I shook my head. “It’s even more of a mess in L.A. than it is here. At least here, I have you.”

“You don’t have me,” he said, though his voice wasn’t nearly as angry as it had been a few days ago. Was he forgiving me? “You never did. There was no you and me.”

“You know that’s a lie,” I said, confident that what I desired was not that far off from what he wanted. “You said it yourself. You said I was easy to talk to. That I was fun to be around.

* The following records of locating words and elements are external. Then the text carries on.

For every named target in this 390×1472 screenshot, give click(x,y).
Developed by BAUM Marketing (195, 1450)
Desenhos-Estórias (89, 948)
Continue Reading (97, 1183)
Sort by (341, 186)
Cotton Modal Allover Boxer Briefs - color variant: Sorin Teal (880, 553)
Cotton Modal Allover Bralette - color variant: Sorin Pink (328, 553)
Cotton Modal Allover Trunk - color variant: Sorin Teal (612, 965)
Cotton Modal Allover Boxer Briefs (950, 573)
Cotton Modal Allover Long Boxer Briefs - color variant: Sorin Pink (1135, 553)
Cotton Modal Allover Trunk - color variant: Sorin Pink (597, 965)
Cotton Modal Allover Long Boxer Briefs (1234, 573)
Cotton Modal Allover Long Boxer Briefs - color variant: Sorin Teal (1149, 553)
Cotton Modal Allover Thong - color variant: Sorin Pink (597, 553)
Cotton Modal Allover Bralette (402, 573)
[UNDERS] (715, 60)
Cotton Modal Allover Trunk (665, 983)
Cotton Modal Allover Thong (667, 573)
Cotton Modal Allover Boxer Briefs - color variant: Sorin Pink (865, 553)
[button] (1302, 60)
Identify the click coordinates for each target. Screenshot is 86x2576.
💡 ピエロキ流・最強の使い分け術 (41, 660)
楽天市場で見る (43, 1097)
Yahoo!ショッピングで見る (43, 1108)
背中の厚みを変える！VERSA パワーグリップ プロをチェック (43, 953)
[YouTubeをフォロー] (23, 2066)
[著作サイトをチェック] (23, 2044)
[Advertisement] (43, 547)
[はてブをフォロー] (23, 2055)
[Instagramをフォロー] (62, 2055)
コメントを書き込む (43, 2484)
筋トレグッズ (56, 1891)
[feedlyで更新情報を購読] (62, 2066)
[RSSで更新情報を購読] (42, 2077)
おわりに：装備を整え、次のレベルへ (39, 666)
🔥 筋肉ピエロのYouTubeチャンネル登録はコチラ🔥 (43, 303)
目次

You said I deserved love.”

“You do deserve love,” he said.

“Then why are you turning me away?”

“You know why.”

“Do you really think I’m some crazy stalker?” I asked.

He laughed. “Are you not? Where have you been for the past week? Oh I know… here. Stalking.”

I shrugged. “Okay… maybe I am. But I’m not dangerous or truly psycho.” I studied how he just casually stood by my car. It was true. All anger had left him. “You aren’t afraid of me, are you?”